* Task description: Retype nothing except the lines below from the one with "This screenshot has height=419, width=500." through the one with "Check the Op Complete checkbox", exactly, with images left out.

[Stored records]

=== Begin Enclosure ===

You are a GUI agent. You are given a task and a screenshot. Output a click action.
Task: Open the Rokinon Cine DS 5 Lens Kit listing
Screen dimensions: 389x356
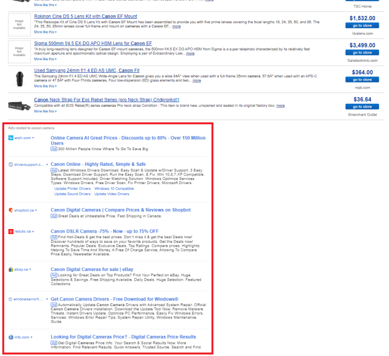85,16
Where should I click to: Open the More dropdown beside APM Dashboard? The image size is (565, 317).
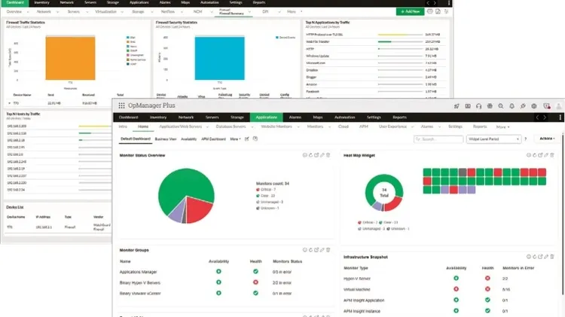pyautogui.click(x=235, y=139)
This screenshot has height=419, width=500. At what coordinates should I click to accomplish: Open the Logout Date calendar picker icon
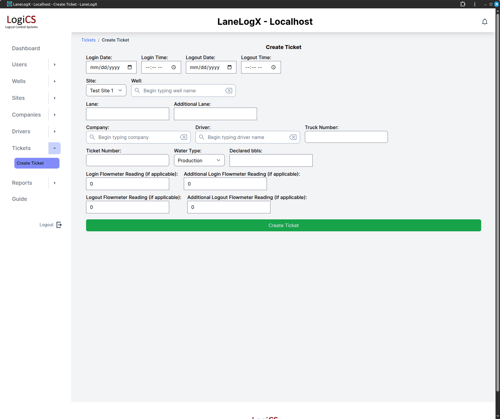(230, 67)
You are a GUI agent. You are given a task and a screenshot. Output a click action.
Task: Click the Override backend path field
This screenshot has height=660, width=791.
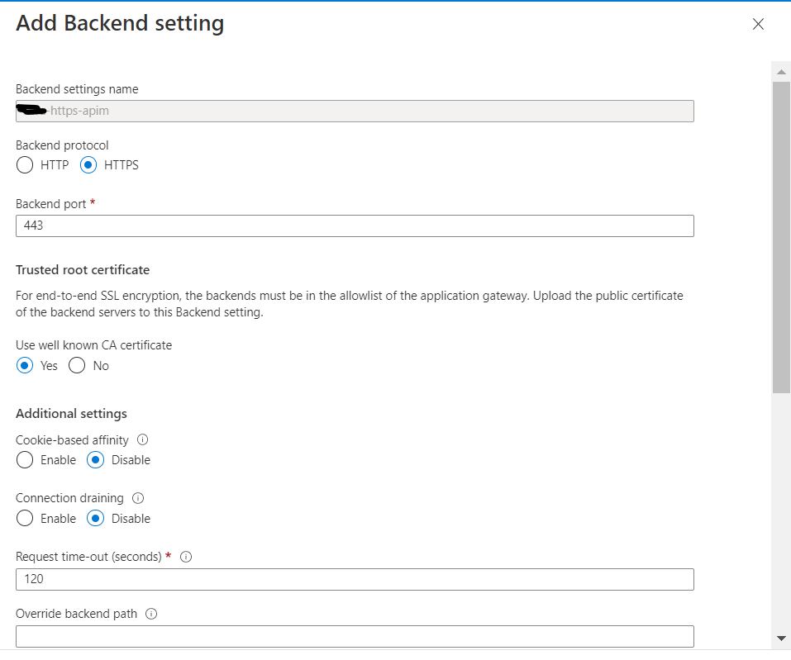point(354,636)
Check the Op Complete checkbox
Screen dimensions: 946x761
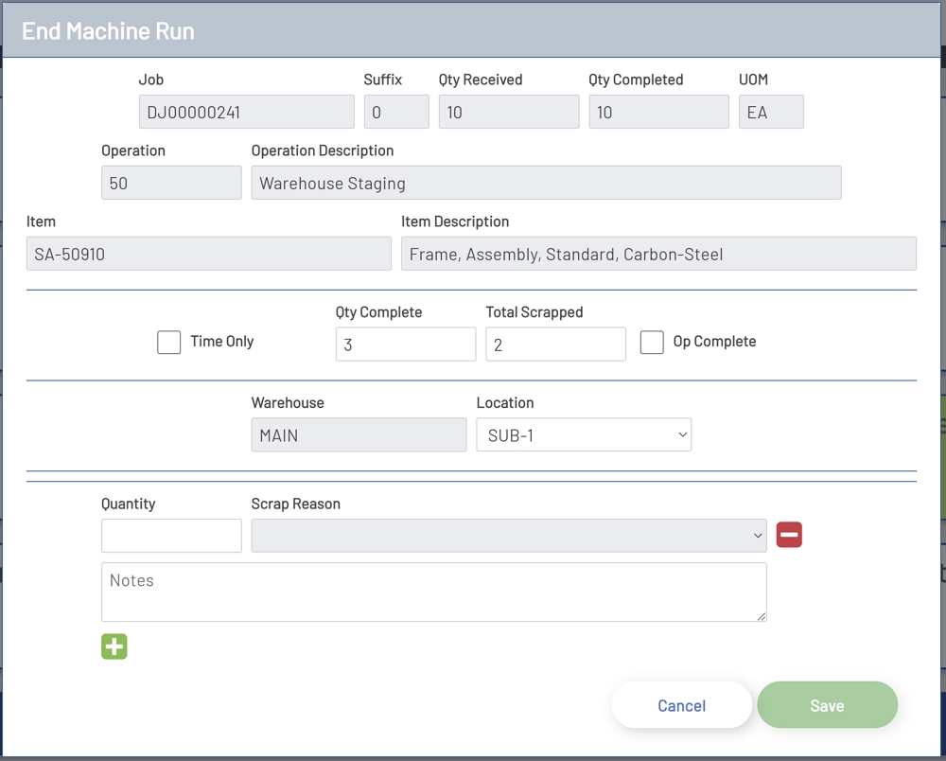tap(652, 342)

=== End Enclosure ===

* Written reply:
This screenshot has height=419, width=500. At what coordinates should I click to accomplish: Open the Logout Date calendar picker icon
(230, 67)
You are a GUI agent. You are given a task and a screenshot. Output a click action.
Task: Click the Override backend path field
This screenshot has height=660, width=791.
point(354,636)
Check the Op Complete checkbox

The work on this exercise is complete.